Il ne fait aucun doute pour Benjamin que sa passion doit le mener à suivre la même route qu’Elaine, mais il doit maintenant affronter la passion jalouse de Madame Robinson. Le choix est évident, mais il ne sait pas encore comment elle va réagir et ne s’en préoccupe même pas. Il va pourtant découvrir, en allant chercher sa fiancée le lendemain, que la mère a une véritable passion, une dépendance très forte même, pour lui. Il ne peut plus y avoir de mensonge, on est à la moitié du film, et le sujet, ce n’est pas l’adultère : la révélation peut donc se faire ici, dans un grand chaos, dans un fracas de passions qui s’affrontent. Deux passions, quand elles s’accordent pour suivre le même chemin sont en harmonie et les corps, les personnages qui les renferment y trouvent leur compte, même si leurs passions défient les règles morales. Mais dès que les passions changent et veulent suivre des destins opposés, il faut que ça pète. Que ce soit Madame Robinson ou Benjamin, tous les deux ont gagné quelque chose et ils ne sont pas prêts à s’en séparer : elle le veut lui. Lui, veut sa fille… Triangle amoureux assez commun, sauf qu’on y ajoute là une dimension tragique, presque incestueuse. On ne peut pas se mettre d’accord avec une poignée de main. À cet instant, aucun compromis n’est possible. Après un tel climax de passions et d’affrontements, les personnages n’ont alors d’autres choix que de prendre leurs distances les uns avec les autres. Madame Robinson et Benjamin ne sauraient être à nouveau amants. Et Elaine, qui ne s’attendait pas à une telle révélation, se réfugie à l’université (une bonne petite fille).

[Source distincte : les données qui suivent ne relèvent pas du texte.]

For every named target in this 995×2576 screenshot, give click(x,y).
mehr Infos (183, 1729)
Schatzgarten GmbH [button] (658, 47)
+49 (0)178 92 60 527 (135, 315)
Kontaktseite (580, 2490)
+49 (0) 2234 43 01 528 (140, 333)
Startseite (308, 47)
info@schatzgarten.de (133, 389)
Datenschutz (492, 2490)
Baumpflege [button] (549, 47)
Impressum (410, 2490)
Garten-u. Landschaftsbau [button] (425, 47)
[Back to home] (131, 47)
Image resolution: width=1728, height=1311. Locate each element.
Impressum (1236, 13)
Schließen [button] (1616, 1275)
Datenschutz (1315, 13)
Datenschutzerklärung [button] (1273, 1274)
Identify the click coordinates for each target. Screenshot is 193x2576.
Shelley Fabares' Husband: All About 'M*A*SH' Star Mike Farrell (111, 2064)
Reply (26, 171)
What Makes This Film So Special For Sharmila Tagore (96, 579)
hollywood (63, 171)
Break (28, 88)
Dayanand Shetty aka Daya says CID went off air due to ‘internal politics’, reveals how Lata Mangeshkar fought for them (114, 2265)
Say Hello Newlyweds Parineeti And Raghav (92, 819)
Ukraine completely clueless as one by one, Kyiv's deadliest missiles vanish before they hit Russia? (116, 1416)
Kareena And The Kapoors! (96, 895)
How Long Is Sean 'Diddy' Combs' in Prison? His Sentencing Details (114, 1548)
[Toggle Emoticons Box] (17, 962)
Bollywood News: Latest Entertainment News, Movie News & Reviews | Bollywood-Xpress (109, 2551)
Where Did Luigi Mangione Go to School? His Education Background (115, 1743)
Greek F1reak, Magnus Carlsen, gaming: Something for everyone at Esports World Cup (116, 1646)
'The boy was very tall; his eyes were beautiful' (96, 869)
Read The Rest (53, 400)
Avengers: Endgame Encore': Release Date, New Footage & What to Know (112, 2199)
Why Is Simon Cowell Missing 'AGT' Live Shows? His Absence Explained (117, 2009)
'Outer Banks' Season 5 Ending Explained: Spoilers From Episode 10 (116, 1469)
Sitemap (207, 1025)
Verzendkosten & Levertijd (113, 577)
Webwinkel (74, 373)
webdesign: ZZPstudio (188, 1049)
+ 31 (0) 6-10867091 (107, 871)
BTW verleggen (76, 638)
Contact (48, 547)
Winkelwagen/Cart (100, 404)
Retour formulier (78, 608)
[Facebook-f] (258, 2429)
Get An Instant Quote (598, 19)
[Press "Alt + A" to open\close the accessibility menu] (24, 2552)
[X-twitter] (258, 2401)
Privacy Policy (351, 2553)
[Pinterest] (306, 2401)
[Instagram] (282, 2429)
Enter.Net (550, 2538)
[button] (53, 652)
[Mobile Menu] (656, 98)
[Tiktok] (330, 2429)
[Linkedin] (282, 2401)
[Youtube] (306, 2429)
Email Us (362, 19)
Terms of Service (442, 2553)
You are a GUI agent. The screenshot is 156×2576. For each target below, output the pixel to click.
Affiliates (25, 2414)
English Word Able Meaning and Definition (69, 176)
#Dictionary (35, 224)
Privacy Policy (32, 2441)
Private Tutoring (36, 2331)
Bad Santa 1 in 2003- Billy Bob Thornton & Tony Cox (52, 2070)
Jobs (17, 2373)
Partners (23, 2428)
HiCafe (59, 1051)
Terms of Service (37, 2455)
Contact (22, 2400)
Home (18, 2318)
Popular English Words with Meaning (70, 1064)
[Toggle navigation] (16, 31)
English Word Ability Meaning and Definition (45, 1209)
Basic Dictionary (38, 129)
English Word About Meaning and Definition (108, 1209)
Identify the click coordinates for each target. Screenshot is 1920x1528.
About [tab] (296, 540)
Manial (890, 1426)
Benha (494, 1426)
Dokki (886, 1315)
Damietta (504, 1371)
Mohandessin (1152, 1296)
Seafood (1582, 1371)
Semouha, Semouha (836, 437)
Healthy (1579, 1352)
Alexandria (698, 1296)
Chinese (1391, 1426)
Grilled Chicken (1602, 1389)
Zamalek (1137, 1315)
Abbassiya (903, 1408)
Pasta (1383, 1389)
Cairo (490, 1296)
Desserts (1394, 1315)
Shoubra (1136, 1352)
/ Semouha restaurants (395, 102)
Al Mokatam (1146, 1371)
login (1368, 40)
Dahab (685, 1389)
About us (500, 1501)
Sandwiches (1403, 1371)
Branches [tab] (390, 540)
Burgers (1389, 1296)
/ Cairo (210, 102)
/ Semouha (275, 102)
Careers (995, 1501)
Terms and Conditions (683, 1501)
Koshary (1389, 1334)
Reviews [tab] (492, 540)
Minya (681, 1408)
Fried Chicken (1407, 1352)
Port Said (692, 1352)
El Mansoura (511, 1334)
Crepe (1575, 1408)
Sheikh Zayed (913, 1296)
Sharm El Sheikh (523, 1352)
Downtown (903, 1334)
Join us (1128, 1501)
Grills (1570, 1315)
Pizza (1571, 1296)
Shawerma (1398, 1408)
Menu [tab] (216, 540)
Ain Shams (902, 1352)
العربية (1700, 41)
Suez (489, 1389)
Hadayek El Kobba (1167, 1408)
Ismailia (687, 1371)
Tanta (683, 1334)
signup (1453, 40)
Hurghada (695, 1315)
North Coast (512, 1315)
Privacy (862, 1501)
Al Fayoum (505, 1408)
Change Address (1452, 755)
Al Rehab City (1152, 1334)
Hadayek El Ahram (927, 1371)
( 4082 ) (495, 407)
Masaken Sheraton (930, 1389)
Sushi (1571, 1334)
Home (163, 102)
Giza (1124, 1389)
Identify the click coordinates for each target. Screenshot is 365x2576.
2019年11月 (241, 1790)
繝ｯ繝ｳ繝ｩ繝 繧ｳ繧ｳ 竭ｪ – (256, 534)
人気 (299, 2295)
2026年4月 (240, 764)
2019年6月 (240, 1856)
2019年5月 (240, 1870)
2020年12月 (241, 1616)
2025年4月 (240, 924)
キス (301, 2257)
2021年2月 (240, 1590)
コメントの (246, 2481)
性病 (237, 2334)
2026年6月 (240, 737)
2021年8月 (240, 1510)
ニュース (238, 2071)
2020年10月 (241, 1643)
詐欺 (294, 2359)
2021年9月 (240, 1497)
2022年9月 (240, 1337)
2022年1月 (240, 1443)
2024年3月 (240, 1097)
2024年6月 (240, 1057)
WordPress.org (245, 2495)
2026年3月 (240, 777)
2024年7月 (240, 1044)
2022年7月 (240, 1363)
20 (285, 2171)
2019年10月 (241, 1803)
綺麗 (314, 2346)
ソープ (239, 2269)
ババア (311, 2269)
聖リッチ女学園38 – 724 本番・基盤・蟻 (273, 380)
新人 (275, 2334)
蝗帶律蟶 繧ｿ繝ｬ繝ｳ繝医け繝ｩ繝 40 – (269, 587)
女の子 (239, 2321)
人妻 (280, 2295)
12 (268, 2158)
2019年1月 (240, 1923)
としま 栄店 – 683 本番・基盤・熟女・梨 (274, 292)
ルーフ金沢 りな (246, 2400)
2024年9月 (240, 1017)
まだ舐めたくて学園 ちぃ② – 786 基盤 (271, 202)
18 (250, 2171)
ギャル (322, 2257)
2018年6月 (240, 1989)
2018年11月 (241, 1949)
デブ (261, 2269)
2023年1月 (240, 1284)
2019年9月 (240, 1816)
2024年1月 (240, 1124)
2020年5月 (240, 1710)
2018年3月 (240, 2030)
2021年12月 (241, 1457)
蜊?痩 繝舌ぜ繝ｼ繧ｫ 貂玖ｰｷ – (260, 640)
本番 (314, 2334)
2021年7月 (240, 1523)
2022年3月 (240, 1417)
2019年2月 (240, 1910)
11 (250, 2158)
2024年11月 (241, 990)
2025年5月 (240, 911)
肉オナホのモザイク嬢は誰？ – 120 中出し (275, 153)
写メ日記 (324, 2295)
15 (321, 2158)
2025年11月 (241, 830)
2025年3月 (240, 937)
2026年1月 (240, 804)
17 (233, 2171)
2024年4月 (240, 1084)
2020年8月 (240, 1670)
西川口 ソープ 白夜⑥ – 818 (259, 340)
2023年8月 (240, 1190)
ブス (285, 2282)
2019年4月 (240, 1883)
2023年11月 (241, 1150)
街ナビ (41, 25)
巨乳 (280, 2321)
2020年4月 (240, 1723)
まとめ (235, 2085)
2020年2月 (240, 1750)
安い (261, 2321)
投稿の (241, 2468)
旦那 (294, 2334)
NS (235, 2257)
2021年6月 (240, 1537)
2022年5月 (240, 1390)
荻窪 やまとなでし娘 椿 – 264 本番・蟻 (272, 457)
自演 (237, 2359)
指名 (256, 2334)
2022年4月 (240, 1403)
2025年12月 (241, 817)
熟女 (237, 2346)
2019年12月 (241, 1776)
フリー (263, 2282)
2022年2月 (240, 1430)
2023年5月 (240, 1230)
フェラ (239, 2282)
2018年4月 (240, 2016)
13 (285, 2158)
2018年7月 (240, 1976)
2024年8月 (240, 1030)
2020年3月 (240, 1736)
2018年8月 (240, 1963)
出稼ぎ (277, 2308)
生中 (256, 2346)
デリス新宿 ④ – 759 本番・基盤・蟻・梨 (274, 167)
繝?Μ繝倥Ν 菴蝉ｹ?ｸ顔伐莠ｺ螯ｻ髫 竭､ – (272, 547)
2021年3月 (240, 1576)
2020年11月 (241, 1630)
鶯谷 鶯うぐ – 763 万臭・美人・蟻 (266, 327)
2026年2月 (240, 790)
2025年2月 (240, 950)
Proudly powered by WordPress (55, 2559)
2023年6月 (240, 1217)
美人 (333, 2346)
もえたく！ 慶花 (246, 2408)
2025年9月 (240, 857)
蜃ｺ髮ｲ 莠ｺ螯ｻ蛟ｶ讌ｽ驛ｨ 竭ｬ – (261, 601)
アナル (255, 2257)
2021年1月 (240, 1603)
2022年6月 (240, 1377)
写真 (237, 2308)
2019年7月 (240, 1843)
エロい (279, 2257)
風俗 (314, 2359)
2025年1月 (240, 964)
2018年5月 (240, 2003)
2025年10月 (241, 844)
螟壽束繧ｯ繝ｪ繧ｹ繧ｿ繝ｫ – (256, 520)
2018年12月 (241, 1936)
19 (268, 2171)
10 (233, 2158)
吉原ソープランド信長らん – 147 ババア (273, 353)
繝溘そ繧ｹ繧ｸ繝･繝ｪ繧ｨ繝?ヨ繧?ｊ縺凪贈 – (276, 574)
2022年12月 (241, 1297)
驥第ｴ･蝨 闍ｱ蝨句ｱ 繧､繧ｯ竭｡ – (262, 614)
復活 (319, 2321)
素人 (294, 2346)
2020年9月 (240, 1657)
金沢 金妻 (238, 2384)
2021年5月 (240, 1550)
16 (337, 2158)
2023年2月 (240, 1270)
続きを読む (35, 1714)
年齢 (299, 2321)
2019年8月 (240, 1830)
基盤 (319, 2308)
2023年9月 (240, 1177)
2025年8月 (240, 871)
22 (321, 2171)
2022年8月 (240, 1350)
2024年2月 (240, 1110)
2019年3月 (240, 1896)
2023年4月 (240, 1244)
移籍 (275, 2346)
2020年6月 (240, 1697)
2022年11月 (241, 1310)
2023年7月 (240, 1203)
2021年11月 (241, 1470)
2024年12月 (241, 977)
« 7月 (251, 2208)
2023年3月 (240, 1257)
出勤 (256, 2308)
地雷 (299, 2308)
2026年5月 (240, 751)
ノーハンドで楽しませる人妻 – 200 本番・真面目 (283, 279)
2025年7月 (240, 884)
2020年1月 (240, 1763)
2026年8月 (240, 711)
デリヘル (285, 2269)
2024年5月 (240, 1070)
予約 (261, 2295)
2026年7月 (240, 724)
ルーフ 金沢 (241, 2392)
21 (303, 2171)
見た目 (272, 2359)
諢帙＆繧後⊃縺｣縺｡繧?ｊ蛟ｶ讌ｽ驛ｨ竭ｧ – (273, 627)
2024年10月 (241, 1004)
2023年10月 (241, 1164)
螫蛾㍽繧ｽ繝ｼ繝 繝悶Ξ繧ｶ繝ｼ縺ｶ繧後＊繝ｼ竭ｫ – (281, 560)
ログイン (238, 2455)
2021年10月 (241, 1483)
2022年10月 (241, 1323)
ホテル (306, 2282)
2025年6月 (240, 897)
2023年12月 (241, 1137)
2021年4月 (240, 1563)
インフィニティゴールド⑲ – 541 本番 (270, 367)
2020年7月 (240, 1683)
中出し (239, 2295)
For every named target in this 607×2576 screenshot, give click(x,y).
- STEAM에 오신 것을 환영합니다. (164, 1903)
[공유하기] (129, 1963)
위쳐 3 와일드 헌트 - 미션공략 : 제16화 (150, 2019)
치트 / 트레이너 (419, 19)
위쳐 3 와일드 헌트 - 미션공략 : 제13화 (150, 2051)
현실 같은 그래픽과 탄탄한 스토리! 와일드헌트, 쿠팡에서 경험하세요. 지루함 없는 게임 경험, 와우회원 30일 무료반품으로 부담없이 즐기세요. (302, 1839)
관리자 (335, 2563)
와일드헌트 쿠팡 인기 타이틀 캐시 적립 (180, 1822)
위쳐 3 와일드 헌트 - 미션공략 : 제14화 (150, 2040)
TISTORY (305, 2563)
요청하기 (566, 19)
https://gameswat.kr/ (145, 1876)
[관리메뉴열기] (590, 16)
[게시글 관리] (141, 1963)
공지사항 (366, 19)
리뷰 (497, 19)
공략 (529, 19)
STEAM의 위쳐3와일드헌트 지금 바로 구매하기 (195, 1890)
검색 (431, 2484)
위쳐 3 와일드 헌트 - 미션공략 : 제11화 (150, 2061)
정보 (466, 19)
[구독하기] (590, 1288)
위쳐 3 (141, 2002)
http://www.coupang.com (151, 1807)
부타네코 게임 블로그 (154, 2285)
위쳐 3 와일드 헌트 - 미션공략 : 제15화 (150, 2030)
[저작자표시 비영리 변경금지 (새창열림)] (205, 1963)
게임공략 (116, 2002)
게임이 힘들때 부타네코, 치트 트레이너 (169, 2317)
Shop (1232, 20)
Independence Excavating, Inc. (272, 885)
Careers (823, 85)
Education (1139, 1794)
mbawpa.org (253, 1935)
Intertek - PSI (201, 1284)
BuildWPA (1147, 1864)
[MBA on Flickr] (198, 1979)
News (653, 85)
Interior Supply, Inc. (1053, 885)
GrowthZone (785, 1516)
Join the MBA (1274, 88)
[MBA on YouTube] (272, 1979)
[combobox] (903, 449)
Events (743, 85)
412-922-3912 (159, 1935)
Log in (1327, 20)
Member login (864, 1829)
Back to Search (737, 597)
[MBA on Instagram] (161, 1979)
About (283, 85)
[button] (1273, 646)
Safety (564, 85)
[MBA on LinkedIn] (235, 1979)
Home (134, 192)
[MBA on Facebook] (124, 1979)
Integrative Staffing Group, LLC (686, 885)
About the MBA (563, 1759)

Benjamin est allé aussi loin que possible, il doit entamer à présent un retour à la normalité dans son cycle. Cette normalité pour lui, elle passe par l’acceptation par Elaine de leur passion commune. Chose qui ne sera pas simple parce qu’il doit s’attendre encore à des affrontements et doit prendre le risque que sa passion, si elle n’est plus partagée, devienne une folie, une obstination malsaine et dérangeante. Loin de la furie Robinson, il espère, à l’université, retrouver sa belle… On reste dans la passion, et là, presque dans la folie amoureuse de Benjamin, prêt à tout pour préserver son amour, la question est devenue : est-ce que Elaine acceptera de le suivre dans sa folie, dans son refus des convenances sociales et de l’accompagner pour achever son cycle, vers quelque chose qui n’est plus seulement un cycle du devenir d’adulte, mais d’adulte contrarié, capable de vivre avec ses difficultés. À l’image du personnage de Madame Robinson, symbole et incarnation de l’adulte fracassé, obligé de créer des faux-semblants, des cycles parallèles, pour se maintenir en vie. Un peu comme si l’image de l’adulte, celle du personnage accompli était un leurre, mais qu’il fallait s’évertuer à préserver son image, parce qu’il n’y avait tout simplement pas d’autres issus. Aucun retour à la vie passée, insouciante et pure n’était possible…

Benjamin suit donc Elaine à l’université, l’épie, tel un obsédé, un malade d’amour. Au risque de passer pour un fou. Il doit la convaincre de le suivre… Nos décisions ne sont pas toujours déterminées par notre libre arbitre, par nos choix propres et conscients. Si dans la mythologie, les héros sont poussés par des considérations mythologiques, qu’ils ne sont en fait que les pantins des dieux. Là, on n’en est pas si éloigné que ça. Au fond, qu’est-ce que nous apprend l’histoire sinon que ce sont les circonstances qui décident à notre place ?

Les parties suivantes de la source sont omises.